Exercise:
Beginning at the top of the data below, write out every line exactly until you reach the line with "Click Dani Carvajal's", and include that line.

= = = = = = =

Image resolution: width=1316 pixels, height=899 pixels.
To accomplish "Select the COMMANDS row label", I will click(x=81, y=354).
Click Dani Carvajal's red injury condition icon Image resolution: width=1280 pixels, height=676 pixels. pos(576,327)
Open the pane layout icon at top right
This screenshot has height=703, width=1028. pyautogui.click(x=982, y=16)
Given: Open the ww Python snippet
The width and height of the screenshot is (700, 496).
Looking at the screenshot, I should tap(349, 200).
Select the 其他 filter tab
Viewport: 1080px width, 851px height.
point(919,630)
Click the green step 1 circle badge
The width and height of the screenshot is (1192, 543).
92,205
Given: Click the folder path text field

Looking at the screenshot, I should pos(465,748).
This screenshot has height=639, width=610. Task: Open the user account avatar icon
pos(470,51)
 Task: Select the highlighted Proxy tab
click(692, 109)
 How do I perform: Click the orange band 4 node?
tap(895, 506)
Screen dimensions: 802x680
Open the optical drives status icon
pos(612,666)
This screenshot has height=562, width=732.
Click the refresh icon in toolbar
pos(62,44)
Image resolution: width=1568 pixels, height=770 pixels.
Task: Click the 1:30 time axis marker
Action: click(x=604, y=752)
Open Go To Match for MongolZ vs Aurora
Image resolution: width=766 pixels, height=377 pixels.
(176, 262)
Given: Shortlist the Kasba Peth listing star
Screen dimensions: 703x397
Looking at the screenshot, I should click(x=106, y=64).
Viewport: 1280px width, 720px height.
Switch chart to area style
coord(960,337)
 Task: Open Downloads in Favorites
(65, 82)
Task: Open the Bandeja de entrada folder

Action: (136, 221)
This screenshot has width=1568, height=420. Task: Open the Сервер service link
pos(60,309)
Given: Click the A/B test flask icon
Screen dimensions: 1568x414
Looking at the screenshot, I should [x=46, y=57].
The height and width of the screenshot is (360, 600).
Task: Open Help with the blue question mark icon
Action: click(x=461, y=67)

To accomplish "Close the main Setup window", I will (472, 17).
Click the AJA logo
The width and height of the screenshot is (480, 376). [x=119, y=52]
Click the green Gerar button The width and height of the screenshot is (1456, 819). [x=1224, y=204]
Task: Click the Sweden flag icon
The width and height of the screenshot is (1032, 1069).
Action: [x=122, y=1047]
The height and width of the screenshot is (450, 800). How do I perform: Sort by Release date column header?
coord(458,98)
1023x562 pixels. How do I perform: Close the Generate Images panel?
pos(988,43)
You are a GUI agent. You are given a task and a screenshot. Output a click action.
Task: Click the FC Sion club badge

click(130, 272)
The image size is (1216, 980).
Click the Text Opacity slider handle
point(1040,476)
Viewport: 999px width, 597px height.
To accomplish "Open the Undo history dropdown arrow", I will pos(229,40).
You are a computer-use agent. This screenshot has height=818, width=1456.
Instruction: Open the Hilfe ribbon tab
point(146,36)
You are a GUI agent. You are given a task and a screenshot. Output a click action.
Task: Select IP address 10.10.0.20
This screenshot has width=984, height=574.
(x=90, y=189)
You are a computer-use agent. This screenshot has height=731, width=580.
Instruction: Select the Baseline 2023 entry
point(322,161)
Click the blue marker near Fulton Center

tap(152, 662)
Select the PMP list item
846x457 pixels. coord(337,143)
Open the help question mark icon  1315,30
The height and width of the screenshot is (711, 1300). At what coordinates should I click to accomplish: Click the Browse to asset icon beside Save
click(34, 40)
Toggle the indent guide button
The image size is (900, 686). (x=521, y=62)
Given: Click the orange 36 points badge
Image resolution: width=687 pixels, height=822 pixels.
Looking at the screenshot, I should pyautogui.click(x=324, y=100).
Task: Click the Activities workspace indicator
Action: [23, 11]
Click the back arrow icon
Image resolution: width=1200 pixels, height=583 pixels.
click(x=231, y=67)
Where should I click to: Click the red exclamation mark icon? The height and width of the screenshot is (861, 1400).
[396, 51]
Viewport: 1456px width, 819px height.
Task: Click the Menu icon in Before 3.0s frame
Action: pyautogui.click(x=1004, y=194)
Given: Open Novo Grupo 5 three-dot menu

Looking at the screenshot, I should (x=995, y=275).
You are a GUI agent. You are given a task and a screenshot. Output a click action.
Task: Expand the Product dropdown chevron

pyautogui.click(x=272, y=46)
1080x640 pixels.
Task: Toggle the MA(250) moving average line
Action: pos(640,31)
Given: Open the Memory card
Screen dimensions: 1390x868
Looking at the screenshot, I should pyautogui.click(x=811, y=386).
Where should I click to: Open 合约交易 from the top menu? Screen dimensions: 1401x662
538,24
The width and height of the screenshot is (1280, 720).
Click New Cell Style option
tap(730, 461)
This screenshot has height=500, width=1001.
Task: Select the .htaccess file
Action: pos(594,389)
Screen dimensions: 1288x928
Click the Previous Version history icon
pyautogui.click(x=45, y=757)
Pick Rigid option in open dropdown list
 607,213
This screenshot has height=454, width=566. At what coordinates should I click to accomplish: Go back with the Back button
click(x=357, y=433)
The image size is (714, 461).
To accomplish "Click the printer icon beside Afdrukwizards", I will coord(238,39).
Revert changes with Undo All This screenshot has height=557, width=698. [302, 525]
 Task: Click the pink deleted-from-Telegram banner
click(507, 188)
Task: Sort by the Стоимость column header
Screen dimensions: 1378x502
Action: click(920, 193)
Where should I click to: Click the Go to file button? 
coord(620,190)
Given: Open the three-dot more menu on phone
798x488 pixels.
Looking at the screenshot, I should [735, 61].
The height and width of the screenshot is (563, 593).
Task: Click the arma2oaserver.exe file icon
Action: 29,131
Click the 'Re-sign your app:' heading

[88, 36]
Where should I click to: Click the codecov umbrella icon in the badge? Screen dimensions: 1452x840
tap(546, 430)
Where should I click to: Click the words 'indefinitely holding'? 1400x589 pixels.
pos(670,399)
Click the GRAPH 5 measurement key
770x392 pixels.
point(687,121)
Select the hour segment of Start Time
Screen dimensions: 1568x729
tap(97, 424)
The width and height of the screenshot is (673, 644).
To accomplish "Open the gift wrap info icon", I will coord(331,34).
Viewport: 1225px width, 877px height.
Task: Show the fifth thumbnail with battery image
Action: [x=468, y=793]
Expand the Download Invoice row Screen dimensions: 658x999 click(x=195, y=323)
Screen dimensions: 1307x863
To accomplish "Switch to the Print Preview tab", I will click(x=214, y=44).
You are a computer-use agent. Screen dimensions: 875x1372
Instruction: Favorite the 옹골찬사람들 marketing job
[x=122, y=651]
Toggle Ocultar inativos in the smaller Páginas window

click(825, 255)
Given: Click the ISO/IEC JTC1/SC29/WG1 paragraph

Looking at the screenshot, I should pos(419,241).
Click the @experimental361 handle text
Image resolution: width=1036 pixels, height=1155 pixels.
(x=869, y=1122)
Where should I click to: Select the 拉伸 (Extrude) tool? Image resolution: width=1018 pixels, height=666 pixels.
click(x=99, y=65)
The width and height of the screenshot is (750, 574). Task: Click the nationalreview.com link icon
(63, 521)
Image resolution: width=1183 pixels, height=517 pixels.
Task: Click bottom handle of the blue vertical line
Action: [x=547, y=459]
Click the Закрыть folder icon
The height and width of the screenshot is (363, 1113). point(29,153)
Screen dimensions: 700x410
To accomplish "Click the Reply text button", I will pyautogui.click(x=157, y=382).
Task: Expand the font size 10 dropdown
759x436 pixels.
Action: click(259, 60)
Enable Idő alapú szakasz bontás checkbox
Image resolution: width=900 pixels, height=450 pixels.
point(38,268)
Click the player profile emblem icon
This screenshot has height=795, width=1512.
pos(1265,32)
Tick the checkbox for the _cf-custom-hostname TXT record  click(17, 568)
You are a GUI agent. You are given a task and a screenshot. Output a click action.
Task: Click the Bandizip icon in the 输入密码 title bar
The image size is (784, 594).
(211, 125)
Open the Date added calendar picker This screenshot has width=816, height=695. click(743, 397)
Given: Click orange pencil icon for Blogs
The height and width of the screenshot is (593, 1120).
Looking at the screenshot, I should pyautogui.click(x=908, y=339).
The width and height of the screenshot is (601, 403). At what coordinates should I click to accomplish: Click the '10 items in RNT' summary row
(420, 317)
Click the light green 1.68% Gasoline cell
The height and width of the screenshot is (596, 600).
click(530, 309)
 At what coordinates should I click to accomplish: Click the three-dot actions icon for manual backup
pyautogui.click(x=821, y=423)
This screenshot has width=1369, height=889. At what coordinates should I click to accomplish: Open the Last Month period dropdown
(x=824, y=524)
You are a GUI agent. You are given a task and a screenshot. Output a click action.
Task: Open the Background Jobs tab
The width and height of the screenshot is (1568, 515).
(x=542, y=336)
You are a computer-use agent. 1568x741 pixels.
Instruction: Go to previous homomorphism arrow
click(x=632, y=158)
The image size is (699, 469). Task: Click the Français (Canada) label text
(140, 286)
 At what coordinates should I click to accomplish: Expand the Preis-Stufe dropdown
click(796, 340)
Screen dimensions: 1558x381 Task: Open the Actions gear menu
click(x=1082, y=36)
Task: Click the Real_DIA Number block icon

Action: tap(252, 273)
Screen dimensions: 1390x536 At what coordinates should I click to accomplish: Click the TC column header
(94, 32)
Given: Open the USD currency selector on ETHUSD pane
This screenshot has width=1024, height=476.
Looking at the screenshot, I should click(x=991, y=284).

= = = = = = =

Task output:
Image resolution: width=1316 pixels, height=899 pixels.
To accomplish "Select the COMMANDS row label", I will click(x=81, y=354).
Click Dani Carvajal's red injury condition icon Image resolution: width=1280 pixels, height=676 pixels. pos(576,327)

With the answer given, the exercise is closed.